3. Consistent performance in clinical settings

To incorporate models of risk of deep learning in clinical guidelines, models must work consistently in different clinical settings, and their predictions cannot be affected by small variations, such as on which machine the mammogram was performed. Even in a single hospital, scientists found that standard training did not produce consistent predictions before and after a change in mammography machines, as the algorithm could learn to rely on different clues specific to the environment. To deviate the model, the team used a contradictory scheme in which the model specifically learns representations of mammography that are invariable to the clinical environment of origin, to produce consistent predictions.

To further test these updates in a variety of clinical settings, scientists evaluated Mirai on new test sets from Karolinska, Sweden, and Chang Gung Memorial Hospital, Taiwan, and found that it achieved consistent performance. The team also analyzed the model’s performance in races, ages, and breast density categories in the MGH test set and in cancer subtypes in the Karolinska data set, and found that the performance was similar across all subgroups.

“African American women continue to develop breast cancer at a younger age, and often at more advanced stages,” said Salewai Oseni, a breast surgeon at Massachusetts General Hospital who was not involved in the work. “This, together with the highest number of triple-negative breast cancer cases in this group, has resulted in increased breast cancer mortality. This study demonstrates the development of a risk model whose prediction is remarkably accurate across races. The opportunity for its clinical use is high. ”

See how Mirai works:

1. The mammography image is passed through something called an “image encoder”.

2. Each image representation, as well as which view it came from, is added to other images from other views to obtain a representation of the entire mammogram.

3. With mammography, a patient’s traditional risk factors are predicted using a Tyrer-Cuzick model (age, weight, hormonal factors). If not available, the predicted values ​​are used.

4. With this information, the additive risk layer predicts the risk of one patient for each year for the next five years.

Improving Mirai

Although the current model does not look at any of the patient’s previous imaging results, changes in images over time contain a wealth of information. In the future, the team plans to create methods that can effectively use a patient’s complete image history.

Similarly, the team notes that the model can be further improved with the use of “tomosynthesis”, an X-ray technique for screening asymptomatic cancer patients. In addition to improving accuracy, additional research is needed to determine how to adapt image-based risk models for different mammography devices with limited data.

“We know that MRI can detect cancer before a mammogram and that early detection improves patient outcomes,” says Yala. “But for patients at low risk for cancer, the risk of false positives may outweigh the benefits. With improved risk models, we can design more subtle risk screening guidelines that offer more sensitive screening, such as MRI, for patients who will develop cancer, to get better results while reducing unnecessary screening and excessive treatment for the rest. ”

“We are excited and humble to ask if this AI system will work for African American populations,” said Judy Gichoya, MD, MS and assistant professor of interventional and computer radiology at Emory University, who was not involved in the work. “We are studying this issue thoroughly and how to detect flaws.”

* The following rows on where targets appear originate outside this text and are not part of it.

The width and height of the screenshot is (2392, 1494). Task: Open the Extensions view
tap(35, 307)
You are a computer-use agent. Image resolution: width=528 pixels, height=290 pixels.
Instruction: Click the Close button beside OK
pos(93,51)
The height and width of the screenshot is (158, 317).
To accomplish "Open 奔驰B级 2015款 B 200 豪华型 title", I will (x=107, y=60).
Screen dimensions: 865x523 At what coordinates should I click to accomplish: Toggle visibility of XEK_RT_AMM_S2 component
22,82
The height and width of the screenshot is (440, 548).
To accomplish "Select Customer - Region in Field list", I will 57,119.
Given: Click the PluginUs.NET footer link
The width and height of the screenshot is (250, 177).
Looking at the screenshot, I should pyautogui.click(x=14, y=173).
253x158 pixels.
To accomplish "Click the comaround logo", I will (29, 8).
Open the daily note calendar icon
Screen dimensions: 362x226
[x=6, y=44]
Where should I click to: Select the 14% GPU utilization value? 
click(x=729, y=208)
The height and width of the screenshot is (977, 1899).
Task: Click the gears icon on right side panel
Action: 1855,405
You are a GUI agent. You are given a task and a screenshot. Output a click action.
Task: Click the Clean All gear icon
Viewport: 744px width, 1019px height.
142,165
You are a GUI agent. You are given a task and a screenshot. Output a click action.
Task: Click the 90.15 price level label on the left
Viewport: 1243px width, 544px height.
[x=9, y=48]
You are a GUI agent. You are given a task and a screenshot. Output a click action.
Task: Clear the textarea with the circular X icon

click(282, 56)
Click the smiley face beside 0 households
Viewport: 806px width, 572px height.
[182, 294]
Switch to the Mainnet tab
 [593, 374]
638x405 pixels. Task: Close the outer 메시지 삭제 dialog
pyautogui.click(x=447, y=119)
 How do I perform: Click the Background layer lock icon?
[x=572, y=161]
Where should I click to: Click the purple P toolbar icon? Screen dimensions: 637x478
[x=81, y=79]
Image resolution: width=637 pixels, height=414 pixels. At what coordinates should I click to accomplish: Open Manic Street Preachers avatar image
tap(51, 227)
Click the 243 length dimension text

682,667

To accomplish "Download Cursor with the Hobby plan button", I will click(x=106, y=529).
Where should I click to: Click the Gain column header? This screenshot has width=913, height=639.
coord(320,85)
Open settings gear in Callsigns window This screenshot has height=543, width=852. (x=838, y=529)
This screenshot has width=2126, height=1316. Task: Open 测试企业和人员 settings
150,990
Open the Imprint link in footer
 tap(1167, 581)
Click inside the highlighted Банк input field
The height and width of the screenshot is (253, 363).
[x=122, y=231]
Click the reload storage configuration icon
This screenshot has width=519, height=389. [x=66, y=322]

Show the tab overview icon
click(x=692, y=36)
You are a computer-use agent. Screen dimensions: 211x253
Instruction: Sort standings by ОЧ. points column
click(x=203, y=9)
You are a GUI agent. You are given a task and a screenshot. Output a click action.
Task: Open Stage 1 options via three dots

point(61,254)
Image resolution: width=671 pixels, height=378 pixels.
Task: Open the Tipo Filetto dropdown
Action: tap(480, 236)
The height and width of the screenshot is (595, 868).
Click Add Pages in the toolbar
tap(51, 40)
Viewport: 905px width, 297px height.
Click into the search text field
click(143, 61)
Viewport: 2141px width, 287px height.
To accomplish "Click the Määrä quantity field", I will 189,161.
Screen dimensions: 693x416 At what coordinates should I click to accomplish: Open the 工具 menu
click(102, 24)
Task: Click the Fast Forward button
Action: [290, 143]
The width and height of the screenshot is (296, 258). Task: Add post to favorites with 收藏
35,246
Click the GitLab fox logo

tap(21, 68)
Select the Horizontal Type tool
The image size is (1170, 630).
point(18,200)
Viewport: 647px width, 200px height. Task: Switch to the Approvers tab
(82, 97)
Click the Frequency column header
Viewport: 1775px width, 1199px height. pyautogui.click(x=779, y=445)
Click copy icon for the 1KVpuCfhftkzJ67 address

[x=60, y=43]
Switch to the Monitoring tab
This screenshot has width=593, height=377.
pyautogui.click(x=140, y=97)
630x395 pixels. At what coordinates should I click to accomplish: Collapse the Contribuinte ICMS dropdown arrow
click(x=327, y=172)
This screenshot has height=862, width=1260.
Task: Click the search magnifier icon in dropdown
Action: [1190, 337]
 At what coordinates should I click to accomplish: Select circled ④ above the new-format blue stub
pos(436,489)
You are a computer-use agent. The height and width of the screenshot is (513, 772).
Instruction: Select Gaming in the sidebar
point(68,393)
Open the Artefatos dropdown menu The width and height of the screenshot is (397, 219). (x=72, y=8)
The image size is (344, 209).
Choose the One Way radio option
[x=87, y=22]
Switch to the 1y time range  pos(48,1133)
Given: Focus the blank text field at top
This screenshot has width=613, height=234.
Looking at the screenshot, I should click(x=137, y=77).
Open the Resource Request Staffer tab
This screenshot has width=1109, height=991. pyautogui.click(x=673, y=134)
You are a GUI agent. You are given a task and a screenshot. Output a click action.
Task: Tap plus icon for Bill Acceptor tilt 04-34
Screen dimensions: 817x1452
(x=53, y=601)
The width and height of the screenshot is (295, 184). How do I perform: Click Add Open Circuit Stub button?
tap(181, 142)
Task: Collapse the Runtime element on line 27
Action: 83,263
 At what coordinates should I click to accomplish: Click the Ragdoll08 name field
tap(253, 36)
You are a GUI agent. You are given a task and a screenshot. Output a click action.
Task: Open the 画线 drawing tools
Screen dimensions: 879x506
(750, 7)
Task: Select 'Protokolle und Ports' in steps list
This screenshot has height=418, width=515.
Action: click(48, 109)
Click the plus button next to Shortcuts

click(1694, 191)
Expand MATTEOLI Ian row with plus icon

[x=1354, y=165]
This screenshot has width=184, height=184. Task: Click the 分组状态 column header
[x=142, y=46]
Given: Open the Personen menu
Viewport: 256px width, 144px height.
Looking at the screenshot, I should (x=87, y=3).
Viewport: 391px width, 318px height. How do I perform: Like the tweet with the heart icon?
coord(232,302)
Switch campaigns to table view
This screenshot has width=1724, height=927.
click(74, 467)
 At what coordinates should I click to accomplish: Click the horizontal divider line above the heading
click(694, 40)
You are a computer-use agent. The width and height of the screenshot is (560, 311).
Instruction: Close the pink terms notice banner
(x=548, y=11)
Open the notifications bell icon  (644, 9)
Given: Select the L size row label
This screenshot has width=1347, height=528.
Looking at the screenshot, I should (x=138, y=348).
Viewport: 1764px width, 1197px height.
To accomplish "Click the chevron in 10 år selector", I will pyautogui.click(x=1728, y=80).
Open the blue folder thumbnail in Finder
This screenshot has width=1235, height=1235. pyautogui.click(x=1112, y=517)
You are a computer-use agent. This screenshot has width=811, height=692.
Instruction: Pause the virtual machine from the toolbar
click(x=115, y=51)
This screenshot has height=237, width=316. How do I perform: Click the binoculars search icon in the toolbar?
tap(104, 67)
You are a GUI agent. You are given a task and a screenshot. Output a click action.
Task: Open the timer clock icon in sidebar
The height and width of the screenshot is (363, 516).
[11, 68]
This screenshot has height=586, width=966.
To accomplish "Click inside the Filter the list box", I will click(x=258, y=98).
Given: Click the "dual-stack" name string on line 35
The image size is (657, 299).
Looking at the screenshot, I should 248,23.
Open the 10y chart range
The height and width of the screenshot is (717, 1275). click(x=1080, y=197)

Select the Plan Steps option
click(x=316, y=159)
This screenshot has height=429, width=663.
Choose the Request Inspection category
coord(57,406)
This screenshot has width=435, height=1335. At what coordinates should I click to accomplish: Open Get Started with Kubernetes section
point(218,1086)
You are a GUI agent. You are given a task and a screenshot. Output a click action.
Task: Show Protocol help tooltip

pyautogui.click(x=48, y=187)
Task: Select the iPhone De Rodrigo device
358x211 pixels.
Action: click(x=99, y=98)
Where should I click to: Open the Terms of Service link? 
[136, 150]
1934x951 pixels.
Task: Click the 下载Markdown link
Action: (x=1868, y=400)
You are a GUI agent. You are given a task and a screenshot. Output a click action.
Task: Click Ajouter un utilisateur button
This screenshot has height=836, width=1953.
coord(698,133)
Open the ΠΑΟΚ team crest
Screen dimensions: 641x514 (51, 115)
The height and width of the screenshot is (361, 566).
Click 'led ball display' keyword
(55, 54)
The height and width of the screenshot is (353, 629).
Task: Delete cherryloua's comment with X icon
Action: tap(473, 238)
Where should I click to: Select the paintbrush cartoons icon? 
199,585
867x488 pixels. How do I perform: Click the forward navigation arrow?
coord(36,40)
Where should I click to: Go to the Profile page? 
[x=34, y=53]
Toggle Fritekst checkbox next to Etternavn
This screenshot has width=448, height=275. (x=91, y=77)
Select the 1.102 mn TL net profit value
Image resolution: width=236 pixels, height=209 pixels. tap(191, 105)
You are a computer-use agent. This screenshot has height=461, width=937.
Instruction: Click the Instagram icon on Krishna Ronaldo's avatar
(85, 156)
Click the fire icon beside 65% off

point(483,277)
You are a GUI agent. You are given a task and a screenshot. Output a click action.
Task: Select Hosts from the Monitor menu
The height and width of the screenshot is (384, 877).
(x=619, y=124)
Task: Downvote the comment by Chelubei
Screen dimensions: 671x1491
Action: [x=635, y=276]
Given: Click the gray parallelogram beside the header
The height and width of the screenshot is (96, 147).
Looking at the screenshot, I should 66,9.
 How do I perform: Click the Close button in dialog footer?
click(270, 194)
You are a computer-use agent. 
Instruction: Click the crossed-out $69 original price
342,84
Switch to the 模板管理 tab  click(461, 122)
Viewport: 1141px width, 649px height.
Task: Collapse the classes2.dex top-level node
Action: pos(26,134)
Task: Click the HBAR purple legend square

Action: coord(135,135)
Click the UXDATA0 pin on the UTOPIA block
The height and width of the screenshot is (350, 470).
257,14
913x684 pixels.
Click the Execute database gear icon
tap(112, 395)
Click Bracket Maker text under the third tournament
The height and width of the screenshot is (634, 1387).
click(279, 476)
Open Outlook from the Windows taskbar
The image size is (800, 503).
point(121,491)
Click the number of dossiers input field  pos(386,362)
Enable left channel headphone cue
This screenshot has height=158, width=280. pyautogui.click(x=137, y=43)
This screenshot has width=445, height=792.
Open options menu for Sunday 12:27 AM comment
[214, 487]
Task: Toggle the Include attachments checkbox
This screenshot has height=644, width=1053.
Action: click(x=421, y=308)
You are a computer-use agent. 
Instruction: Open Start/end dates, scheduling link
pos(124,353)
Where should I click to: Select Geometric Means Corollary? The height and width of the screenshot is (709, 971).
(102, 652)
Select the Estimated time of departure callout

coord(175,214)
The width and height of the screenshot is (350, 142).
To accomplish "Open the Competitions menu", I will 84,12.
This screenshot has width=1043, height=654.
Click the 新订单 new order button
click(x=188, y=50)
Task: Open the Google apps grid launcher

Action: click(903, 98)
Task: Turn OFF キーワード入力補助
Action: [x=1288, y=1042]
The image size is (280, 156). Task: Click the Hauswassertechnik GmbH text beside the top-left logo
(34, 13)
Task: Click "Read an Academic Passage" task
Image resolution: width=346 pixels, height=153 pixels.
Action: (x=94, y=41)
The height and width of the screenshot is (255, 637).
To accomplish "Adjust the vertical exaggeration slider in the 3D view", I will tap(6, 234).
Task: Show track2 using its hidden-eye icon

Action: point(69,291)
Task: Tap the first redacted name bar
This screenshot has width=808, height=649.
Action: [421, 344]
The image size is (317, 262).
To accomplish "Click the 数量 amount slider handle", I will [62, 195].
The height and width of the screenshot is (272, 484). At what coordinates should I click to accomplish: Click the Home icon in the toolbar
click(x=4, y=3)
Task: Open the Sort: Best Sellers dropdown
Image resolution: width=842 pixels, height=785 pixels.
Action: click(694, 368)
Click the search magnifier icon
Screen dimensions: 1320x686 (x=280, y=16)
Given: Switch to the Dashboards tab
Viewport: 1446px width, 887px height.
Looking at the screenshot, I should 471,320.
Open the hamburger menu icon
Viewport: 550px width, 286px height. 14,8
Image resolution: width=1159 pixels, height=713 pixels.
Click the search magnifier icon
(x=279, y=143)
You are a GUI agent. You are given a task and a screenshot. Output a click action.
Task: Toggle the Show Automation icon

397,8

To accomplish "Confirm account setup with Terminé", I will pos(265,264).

Yala wrote the article about Mirai alongside MIT research specialist Peter G. Mikhael, radiologist Fredrik Strand of Karolinska University Hospital, Gigin Lin of Chang Gung Memorial Hospital, associate professor Kevin Smith of the KTH Royal Institute of Technology, professor Yung-Liang Wan from Chang Gung University, Leslie Lamb from MGH, Kevin Hughes from MGH, senior author and professor at Harvard Medical School Constance Lehman at MGH, and senior author and professor at MIT Regina Barzilay.

The work was supported by grants from Susan G Komen, the Breast Cancer Research Foundation, Quanta Computing and the MIT Jameel Clinic. It was also supported by the Chang Gung Medical Foundation Grant and the Stockholm Läns Landsting HMT Grant.